## Obtain data about Paris neighborhoods in Wikipedia

Le quartier désigne la division administrative de l’arrondissement. Chaque arrondissement est découpé
en quatre quartiers administratifs. Paris compte ainsi quatre-vingt quartiers administratifs.

### Import libraries

In [112]:
import pandas as pd
print('Pandas library imported.')
import requests
print('Requests library imported.')
from bs4 import BeautifulSoup
print('BeautifulSoup library imported.')

print('All libraries imported.')

Pandas library imported.
Requests library imported.
BeautifulSoup library imported.
All libraries imported.


### Scrape the Wikipedia page and transform it into a dataframe with *BeautifulSoup* and *Pandas*

Scrape the wikipedia page about the neighborhoods of Paris: https://en.wikipedia.org/wiki/Quarters_of_Paris

In [113]:
result = requests.get("https://en.wikipedia.org/wiki/Quarters_of_Paris")
soup = BeautifulSoup(result.content,'lxml')
table = soup.find_all('table')[0] 
paris_neighborhoods = pd.read_html(str(table))[0]

print('The dataframe shape is {}.'.format(paris_neighborhoods.shape))

print('The five first rows are:')
paris_neighborhoods.head()

The dataframe shape is (80, 6).
The five first rows are:


Unnamed: 0,Arrondissement(Districts),Quartiers(Quarters),Quartiers(Quarters).1,Population in1999[3],Area(hectares)[3],Map
0,"1st arrondissement(Called ""du Louvre"")",1st,Saint-Germain-l'Auxerrois,1672,86.9,
1,"1st arrondissement(Called ""du Louvre"")",2nd,Les Halles,8984,41.2,
2,"1st arrondissement(Called ""du Louvre"")",3rd,Palais-Royal,3195,27.4,
3,"1st arrondissement(Called ""du Louvre"")",4th,Place-Vendôme,3044,26.9,
4,"2nd arrondissement(Called ""de la Bourse"")",5th,Gaillon,1345,18.8,


### Cleaning the dataframe

Drop the "Map" column which is empty

In [114]:
paris_neighborhoods.drop(['Map'], axis='columns', inplace=True)

paris_neighborhoods.head()

[Entries for locating text and elements]
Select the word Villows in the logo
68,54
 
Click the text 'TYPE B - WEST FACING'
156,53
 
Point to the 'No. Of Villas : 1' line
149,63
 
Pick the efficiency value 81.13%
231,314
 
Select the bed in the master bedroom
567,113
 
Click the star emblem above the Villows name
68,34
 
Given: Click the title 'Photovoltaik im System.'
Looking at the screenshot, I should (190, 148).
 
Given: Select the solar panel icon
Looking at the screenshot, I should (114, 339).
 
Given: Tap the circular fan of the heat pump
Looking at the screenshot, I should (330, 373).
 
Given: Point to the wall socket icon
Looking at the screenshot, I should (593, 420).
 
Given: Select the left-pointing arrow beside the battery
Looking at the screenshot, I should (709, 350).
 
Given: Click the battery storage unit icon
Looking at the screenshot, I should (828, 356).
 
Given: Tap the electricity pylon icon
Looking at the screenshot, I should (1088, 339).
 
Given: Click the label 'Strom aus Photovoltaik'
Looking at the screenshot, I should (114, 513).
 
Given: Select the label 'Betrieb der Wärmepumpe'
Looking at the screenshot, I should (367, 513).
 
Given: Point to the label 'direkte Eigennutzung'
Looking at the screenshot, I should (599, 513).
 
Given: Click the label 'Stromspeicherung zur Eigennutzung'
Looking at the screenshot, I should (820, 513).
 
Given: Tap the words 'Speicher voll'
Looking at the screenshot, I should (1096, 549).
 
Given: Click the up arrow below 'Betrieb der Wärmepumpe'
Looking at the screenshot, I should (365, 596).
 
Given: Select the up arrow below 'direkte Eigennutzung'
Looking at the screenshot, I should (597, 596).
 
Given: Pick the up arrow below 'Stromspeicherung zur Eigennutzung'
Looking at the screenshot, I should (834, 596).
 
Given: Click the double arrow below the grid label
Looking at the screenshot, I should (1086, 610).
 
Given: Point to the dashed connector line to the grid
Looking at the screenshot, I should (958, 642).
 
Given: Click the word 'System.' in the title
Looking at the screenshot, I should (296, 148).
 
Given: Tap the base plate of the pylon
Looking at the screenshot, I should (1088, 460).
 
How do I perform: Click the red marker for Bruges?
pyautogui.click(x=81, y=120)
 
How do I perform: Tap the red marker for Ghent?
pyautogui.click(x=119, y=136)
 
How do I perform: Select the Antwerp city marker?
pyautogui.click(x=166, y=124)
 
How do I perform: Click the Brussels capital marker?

→ **WRITTEN EXERCISE A**
Reproduce word for word the records from the line containing "How do I perform: Select" through the end of the records, including both ends.
→ **WRITTEN EXERCISE B**
Resume the walkthrough on Paris neighborhood data from the point where it stops.

→ **TASK ANSWER A**
How do I perform: Select the Antwerp city marker?
pyautogui.click(x=166, y=124)
 
How do I perform: Click the Brussels capital marker?

→ **TASK ANSWER B**
Unnamed: 0,Arrondissement(Districts),Quartiers(Quarters),Quartiers(Quarters).1,Population in1999[3],Area(hectares)[3]
0,"1st arrondissement(Called ""du Louvre"")",1st,Saint-Germain-l'Auxerrois,1672,86.9
1,"1st arrondissement(Called ""du Louvre"")",2nd,Les Halles,8984,41.2
2,"1st arrondissement(Called ""du Louvre"")",3rd,Palais-Royal,3195,27.4
3,"1st arrondissement(Called ""du Louvre"")",4th,Place-Vendôme,3044,26.9
4,"2nd arrondissement(Called ""de la Bourse"")",5th,Gaillon,1345,18.8


Rename the columns

In [115]:
paris_neighborhoods.columns = ['District', 'NeighborhoodCode', 'Neighborhood', 'Population (1999)', 'Area (ha)']

paris_neighborhoods.head()

Unnamed: 0,District,NeighborhoodCode,Neighborhood,Population (1999),Area (ha)
0,"1st arrondissement(Called ""du Louvre"")",1st,Saint-Germain-l'Auxerrois,1672,86.9
1,"1st arrondissement(Called ""du Louvre"")",2nd,Les Halles,8984,41.2
2,"1st arrondissement(Called ""du Louvre"")",3rd,Palais-Royal,3195,27.4
3,"1st arrondissement(Called ""du Louvre"")",4th,Place-Vendôme,3044,26.9
4,"2nd arrondissement(Called ""de la Bourse"")",5th,Gaillon,1345,18.8


Split the district official name (number of the "arrondissement") and the "also called" named (which is not commonly used in Paris)

In [116]:
paris_neighborhoods[['District', 'DistrictName']] = paris_neighborhoods.District.str.split("(",expand=True,)

paris_neighborhoods.head()

Unnamed: 0,District,NeighborhoodCode,Neighborhood,Population (1999),Area (ha),DistrictName
0,1st arrondissement,1st,Saint-Germain-l'Auxerrois,1672,86.9,"Called ""du Louvre"")"
1,1st arrondissement,2nd,Les Halles,8984,41.2,"Called ""du Louvre"")"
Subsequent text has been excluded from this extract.